* The task
Update the lines below by swapping "download icon" for "download button" and keeping everything else the same. Leave the pictures out of your answer.
···
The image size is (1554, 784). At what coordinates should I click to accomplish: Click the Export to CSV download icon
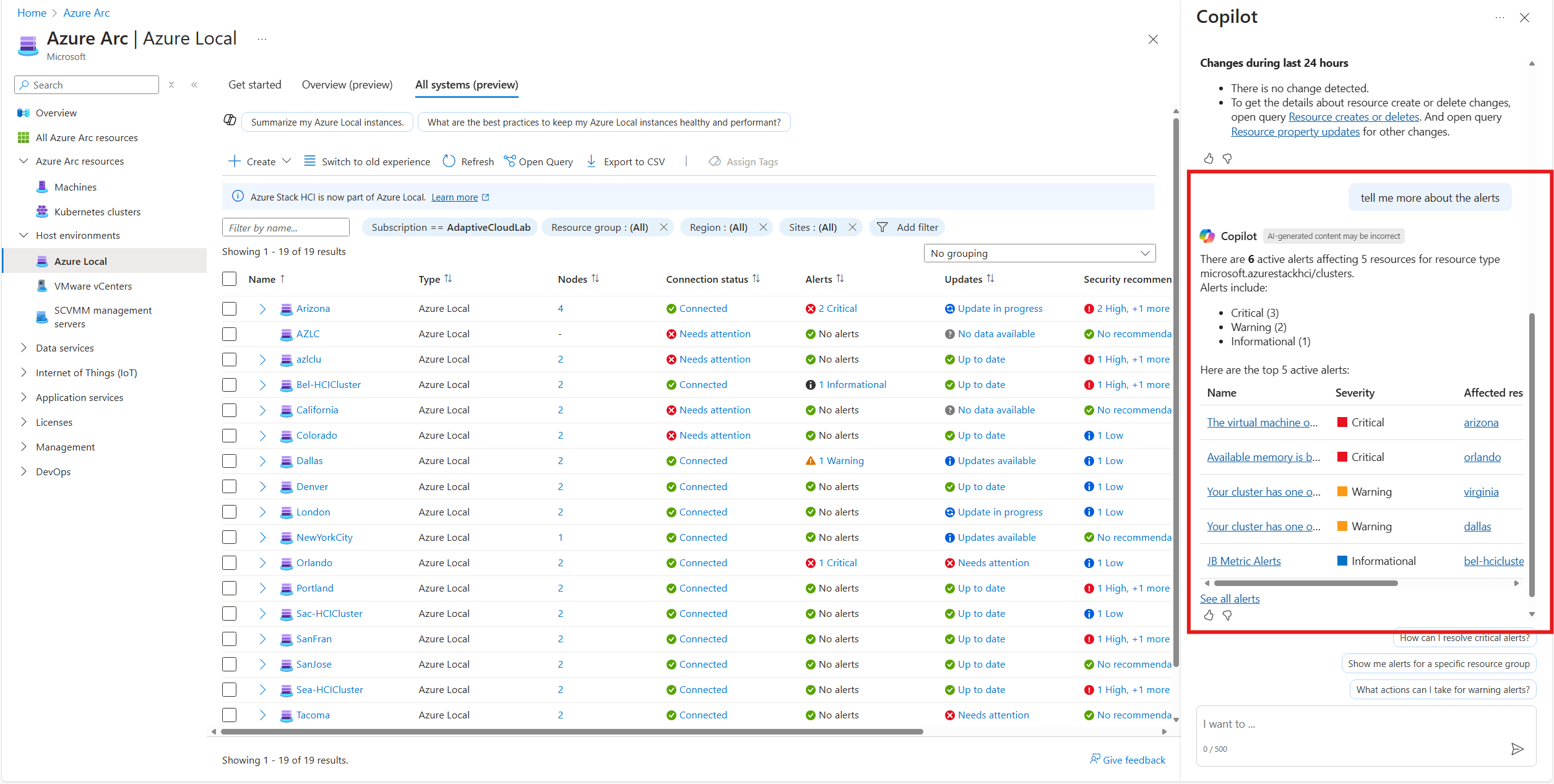click(591, 162)
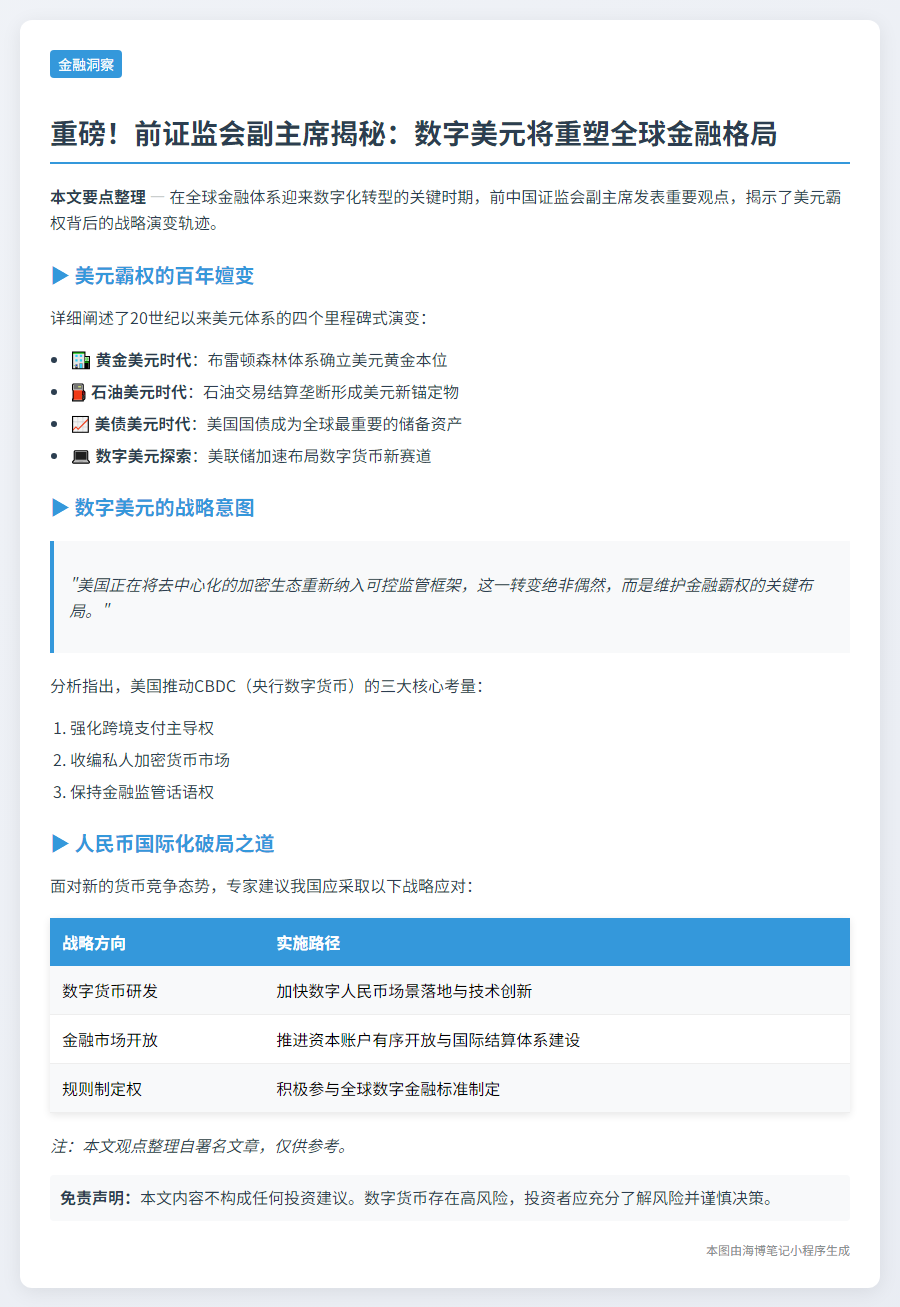Click the triangle before 数字美元的战略意图
This screenshot has width=900, height=1307.
pos(59,508)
···
* The output
The image size is (1554, 784). At what coordinates should I click to accomplish: Click the Export to CSV download button
click(591, 162)
Click the triangle before 数字美元的战略意图
This screenshot has width=900, height=1307.
pos(59,508)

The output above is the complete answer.